Swarthmore Shutting Down Websites That Link To Protest Site
from the going-waaaaaaaay-overboard dept
If you haven't been following the story of Swarthmore College and its actions to stifle students from protesting against Diebold, it's quite a story, that seems to only be getting worse. As you've probably read recently, there's been a ton of controversy over Diebold, one of the major makers of electronic voting machines. People have discovered huge gaping security holes that call into question certain recent elections. In that original article, we pointed out that Diebold seemed to be making quite a mistake in trying to shut down certain sites that included internal memos that admit the company knew of the security problems, and didn't really care. In claiming copyright ownership over those documents, and saying anyone posting them was in violation, they were admitting that they did own the documents, and therefore they were legitimate. Thus, under whistleblowing laws, it shouldn't be an issue that they were made public. However, Diebold has still been using the DMCA to force many sites offline. A group of students at Swarthmore college decided to start a little civil disobedience campaign to fight back against the cease-and-desist letter they received from Diebold, and will keep moving the documents from machine to machine to make sure they remain available. Now, here's where the story gets even more interesting.
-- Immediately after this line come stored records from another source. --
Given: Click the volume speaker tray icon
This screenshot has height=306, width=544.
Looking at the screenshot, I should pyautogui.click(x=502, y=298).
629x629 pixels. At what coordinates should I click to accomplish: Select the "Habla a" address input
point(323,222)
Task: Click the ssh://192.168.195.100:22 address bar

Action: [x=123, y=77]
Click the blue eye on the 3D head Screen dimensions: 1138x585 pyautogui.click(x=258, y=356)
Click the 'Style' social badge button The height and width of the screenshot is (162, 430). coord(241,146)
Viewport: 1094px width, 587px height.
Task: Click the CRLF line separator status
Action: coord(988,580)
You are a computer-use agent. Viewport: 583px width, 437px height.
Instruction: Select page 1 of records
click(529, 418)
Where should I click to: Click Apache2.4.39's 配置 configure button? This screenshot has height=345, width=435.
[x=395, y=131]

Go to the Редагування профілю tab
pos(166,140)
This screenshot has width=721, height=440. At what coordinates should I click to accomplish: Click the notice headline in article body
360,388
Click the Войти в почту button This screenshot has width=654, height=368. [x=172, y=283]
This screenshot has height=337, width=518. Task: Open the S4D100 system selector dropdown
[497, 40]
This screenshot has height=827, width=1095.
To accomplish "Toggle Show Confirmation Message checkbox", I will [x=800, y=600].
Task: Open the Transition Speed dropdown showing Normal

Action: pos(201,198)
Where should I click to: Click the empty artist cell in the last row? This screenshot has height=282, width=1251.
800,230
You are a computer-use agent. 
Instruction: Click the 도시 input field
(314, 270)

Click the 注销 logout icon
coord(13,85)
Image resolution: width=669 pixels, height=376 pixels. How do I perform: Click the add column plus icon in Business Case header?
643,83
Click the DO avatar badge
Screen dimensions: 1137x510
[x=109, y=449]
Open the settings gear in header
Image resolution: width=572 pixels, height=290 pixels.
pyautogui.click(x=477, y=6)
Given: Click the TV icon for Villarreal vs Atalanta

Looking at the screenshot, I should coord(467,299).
Ernest Miller has been following the case since then, and found out that Swarthmore College administrators have been siding entirely with Diebold on this one, and started disconnecting the internet accounts of any student who hosted the files. However, the latest news is the most shocking. Swarthmore is now disconnecting the internet accounts of anyone who dares to link to the site explaining the protest. This goes beyond cutting off internet access to those who host the files, and even those who link to the files. They're actually cutting off those who link to a discussion of why they're hosting the files. This is deeply troubling, both in seeing how a company is stifling information that absolutely should be public and in how a university is doing their best to stifle even the slightest discussion about this.